■ Work order ■
Each line below from the one containing "2025 (338, 808)" through the one containing "2026 (338, 823)" is to be given again exactly, and no line outside that span.

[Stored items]
▽
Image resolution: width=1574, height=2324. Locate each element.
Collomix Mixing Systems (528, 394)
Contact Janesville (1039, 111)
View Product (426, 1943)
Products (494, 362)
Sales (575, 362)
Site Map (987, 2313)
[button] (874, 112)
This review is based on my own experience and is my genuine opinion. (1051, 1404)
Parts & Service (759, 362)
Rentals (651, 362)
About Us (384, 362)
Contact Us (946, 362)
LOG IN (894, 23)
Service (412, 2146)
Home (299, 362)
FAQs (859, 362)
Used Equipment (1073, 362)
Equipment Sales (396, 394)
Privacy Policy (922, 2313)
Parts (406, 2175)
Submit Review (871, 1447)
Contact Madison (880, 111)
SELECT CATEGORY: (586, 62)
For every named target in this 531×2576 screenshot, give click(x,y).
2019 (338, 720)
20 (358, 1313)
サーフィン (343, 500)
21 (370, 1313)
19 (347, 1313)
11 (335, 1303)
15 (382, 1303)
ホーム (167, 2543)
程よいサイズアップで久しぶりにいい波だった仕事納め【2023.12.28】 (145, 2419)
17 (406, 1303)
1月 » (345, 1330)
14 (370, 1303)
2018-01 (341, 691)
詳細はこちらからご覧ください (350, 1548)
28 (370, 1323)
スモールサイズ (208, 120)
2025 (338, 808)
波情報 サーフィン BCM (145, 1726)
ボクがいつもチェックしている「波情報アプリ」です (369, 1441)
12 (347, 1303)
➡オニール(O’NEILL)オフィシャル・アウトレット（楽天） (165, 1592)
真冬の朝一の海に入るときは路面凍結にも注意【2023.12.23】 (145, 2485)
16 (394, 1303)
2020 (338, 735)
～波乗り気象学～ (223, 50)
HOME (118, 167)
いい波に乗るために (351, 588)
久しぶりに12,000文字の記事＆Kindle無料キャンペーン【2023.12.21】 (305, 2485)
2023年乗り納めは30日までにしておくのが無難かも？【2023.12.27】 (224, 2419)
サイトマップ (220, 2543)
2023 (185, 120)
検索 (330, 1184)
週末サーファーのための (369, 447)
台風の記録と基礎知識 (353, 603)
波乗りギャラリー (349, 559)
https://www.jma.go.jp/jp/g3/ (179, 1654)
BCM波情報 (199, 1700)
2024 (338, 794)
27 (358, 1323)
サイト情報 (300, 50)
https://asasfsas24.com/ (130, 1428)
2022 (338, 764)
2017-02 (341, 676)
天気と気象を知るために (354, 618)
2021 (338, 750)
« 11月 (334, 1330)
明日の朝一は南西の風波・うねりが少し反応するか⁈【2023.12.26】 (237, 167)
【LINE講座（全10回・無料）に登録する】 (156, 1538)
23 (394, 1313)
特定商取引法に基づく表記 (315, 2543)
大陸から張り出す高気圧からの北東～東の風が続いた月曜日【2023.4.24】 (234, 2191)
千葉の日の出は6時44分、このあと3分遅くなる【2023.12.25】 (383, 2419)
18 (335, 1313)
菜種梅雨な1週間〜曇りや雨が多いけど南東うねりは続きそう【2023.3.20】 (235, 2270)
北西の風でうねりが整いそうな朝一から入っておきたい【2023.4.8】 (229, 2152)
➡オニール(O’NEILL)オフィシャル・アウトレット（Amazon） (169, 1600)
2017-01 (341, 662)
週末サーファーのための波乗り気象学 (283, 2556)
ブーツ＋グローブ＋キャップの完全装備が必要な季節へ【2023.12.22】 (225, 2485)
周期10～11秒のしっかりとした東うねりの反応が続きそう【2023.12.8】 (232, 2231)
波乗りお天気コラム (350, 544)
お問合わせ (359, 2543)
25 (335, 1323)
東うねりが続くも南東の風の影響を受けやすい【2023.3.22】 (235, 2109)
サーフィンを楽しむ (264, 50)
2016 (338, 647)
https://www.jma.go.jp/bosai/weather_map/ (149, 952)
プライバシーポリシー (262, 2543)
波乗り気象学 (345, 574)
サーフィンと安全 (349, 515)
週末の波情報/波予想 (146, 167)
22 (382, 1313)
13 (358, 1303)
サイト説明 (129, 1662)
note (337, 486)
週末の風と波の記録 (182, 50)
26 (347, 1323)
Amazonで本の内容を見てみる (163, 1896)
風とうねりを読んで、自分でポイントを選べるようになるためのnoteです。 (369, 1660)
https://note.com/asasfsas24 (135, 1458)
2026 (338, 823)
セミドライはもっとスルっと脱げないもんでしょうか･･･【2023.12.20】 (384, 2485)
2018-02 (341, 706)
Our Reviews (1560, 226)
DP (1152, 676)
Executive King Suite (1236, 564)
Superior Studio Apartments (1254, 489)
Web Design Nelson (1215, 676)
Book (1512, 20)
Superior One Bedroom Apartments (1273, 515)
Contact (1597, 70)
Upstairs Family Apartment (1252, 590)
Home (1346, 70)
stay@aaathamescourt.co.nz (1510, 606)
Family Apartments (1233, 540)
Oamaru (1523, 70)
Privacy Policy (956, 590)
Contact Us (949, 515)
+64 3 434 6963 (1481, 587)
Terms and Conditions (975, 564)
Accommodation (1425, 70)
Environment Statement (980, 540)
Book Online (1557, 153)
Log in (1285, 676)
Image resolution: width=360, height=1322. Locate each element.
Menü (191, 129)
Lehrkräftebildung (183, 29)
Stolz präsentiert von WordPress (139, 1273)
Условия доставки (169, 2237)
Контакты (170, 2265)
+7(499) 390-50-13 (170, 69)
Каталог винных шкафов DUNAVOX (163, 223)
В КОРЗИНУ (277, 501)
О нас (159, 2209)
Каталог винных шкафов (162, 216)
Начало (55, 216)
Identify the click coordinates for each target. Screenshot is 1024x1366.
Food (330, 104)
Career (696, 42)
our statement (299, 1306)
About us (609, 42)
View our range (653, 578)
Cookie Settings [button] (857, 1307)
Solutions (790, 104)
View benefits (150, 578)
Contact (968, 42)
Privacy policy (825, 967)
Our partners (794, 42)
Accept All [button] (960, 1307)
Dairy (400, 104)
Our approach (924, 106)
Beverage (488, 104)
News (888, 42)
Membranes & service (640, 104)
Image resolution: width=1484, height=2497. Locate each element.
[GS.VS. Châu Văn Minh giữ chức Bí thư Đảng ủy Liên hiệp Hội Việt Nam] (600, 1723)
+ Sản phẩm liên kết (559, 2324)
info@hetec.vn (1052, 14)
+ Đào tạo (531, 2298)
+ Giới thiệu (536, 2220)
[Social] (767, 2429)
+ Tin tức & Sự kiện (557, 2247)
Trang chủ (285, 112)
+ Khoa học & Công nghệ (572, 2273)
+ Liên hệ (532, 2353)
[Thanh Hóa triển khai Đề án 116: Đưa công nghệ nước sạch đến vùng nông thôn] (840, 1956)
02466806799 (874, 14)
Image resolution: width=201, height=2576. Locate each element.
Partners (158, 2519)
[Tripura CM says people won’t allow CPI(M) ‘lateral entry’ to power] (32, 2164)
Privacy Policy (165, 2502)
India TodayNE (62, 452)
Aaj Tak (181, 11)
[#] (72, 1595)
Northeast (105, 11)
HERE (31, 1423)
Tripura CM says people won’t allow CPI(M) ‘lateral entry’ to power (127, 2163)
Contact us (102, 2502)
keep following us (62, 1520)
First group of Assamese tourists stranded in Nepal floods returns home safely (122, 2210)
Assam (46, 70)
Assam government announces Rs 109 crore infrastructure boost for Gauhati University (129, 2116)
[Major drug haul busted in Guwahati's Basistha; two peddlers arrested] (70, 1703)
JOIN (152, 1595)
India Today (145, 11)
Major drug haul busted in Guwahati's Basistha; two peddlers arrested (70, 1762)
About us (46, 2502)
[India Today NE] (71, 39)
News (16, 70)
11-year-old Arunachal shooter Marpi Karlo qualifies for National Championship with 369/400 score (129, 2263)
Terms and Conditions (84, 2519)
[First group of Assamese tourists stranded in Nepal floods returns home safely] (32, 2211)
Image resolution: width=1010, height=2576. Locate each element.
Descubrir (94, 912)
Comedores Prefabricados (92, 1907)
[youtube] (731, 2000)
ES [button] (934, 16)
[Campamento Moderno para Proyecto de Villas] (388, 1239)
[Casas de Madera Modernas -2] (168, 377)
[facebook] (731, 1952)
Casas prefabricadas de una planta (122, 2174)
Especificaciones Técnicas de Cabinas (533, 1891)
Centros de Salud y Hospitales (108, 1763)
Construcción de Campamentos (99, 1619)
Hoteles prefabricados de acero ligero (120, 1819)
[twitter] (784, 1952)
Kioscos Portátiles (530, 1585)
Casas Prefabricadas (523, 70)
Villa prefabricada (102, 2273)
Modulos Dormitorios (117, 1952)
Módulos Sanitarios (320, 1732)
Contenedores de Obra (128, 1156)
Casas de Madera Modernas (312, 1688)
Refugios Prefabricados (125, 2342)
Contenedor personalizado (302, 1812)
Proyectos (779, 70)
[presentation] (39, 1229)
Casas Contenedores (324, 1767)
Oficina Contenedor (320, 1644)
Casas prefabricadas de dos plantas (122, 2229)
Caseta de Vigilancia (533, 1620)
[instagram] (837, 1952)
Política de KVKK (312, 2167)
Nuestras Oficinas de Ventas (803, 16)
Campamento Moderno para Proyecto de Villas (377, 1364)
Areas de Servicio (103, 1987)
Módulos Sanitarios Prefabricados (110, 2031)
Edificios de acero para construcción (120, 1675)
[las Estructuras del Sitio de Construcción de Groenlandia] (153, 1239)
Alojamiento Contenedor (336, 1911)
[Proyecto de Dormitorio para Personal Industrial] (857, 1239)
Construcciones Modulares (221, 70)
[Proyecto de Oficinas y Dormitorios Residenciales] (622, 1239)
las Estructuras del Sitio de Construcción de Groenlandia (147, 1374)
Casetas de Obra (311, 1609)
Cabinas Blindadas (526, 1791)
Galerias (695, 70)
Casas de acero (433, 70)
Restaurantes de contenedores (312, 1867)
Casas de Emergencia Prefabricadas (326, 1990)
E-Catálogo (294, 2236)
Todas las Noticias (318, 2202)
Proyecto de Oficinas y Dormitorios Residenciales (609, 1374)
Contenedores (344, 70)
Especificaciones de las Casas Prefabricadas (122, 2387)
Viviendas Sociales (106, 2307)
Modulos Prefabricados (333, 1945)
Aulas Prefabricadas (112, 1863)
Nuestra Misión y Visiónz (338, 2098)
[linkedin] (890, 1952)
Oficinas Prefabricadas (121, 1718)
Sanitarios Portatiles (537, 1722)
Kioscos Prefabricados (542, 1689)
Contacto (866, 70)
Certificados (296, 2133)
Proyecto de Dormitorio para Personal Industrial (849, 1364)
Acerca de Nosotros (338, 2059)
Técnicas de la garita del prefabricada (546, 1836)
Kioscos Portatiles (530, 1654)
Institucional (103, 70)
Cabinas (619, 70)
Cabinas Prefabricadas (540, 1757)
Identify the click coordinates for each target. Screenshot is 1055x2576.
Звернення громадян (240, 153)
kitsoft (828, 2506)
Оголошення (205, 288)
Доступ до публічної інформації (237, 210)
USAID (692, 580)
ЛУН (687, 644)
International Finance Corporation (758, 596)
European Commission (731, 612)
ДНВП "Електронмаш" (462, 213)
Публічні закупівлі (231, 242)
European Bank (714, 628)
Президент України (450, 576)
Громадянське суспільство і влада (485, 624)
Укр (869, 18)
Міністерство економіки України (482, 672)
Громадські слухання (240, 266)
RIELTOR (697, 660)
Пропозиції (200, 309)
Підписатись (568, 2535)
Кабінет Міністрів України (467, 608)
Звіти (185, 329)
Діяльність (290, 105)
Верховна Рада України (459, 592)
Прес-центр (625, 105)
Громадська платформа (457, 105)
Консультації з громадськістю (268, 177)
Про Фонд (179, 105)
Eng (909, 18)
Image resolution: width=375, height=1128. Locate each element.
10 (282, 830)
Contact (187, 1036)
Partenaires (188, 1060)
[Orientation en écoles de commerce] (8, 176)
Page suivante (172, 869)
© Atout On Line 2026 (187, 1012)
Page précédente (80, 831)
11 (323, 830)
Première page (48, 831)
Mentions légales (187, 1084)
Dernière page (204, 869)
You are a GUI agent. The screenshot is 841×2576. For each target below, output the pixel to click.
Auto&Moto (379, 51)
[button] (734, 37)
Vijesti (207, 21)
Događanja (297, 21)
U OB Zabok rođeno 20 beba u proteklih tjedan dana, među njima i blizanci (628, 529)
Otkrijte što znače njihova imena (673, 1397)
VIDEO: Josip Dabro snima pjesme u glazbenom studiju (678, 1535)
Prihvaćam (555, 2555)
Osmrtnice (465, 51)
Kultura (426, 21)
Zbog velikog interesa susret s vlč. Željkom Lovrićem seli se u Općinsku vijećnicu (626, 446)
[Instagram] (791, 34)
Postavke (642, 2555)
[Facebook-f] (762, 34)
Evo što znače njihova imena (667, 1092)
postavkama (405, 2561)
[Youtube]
△
■ Output ■
2025 (338, 808)
波情報 サーフィン BCM (145, 1726)
ボクがいつもチェックしている「波情報アプリ」です (369, 1441)
12 (347, 1303)
➡オニール(O’NEILL)オフィシャル・アウトレット（楽天） (165, 1592)
真冬の朝一の海に入るときは路面凍結にも注意【2023.12.23】 (145, 2485)
16 (394, 1303)
2020 (338, 735)
～波乗り気象学～ (223, 50)
HOME (118, 167)
いい波に乗るために (351, 588)
久しぶりに12,000文字の記事＆Kindle無料キャンペーン【2023.12.21】 (305, 2485)
2023年乗り納めは30日までにしておくのが無難かも？【2023.12.27】 (224, 2419)
サイトマップ (220, 2543)
2023 (185, 120)
検索 (330, 1184)
週末サーファーのための (369, 447)
台風の記録と基礎知識 (353, 603)
波乗りギャラリー (349, 559)
https://www.jma.go.jp/jp/g3/ (179, 1654)
BCM波情報 (199, 1700)
2024 (338, 794)
27 (358, 1323)
サイト情報 (300, 50)
https://asasfsas24.com/ (130, 1428)
2022 (338, 764)
2017-02 (341, 676)
天気と気象を知るために (354, 618)
2021 (338, 750)
« 11月 (334, 1330)
明日の朝一は南西の風波・うねりが少し反応するか⁈【2023.12.26】 (237, 167)
【LINE講座（全10回・無料）に登録する】 (156, 1538)
23 (394, 1313)
特定商取引法に基づく表記 (315, 2543)
大陸から張り出す高気圧からの北東～東の風が続いた月曜日【2023.4.24】 (234, 2191)
千葉の日の出は6時44分、このあと3分遅くなる【2023.12.25】 (383, 2419)
18 (335, 1313)
菜種梅雨な1週間〜曇りや雨が多いけど南東うねりは続きそう【2023.3.20】 (235, 2270)
北西の風でうねりが整いそうな朝一から入っておきたい【2023.4.8】 (229, 2152)
➡オニール(O’NEILL)オフィシャル・アウトレット（Amazon） (169, 1600)
2017-01 (341, 662)
週末サーファーのための波乗り気象学 (283, 2556)
ブーツ＋グローブ＋キャップの完全装備が必要な季節へ【2023.12.22】 (225, 2485)
周期10～11秒のしっかりとした東うねりの反応が続きそう【2023.12.8】 (232, 2231)
波乗りお天気コラム (350, 544)
お問合わせ (359, 2543)
25 (335, 1323)
東うねりが続くも南東の風の影響を受けやすい【2023.3.22】 (235, 2109)
サーフィンを楽しむ (264, 50)
2016 (338, 647)
https://www.jma.go.jp/bosai/weather_map/ (149, 952)
プライバシーポリシー (262, 2543)
波乗り気象学 (345, 574)
サーフィンと安全 (349, 515)
週末の波情報/波予想 (146, 167)
22 (382, 1313)
13 (358, 1303)
サイト説明 (129, 1662)
note (337, 486)
週末の風と波の記録 (182, 50)
26 (347, 1323)
Amazonで本の内容を見てみる (163, 1896)
風とうねりを読んで、自分でポイントを選べるようになるためのnoteです。 (369, 1660)
https://note.com/asasfsas24 (135, 1458)
2026 (338, 823)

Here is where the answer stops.